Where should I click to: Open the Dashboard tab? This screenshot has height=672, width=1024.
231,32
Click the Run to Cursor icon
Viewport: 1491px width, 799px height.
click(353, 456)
:::
What is asked → Update the entries above by replacing "Dashboard" with "Settings" and leaving everything else unchanged.

Answer in full →
Where should I click to: Open the Settings tab? This screenshot has height=672, width=1024.
231,32
Click the Run to Cursor icon
Viewport: 1491px width, 799px height.
click(353, 456)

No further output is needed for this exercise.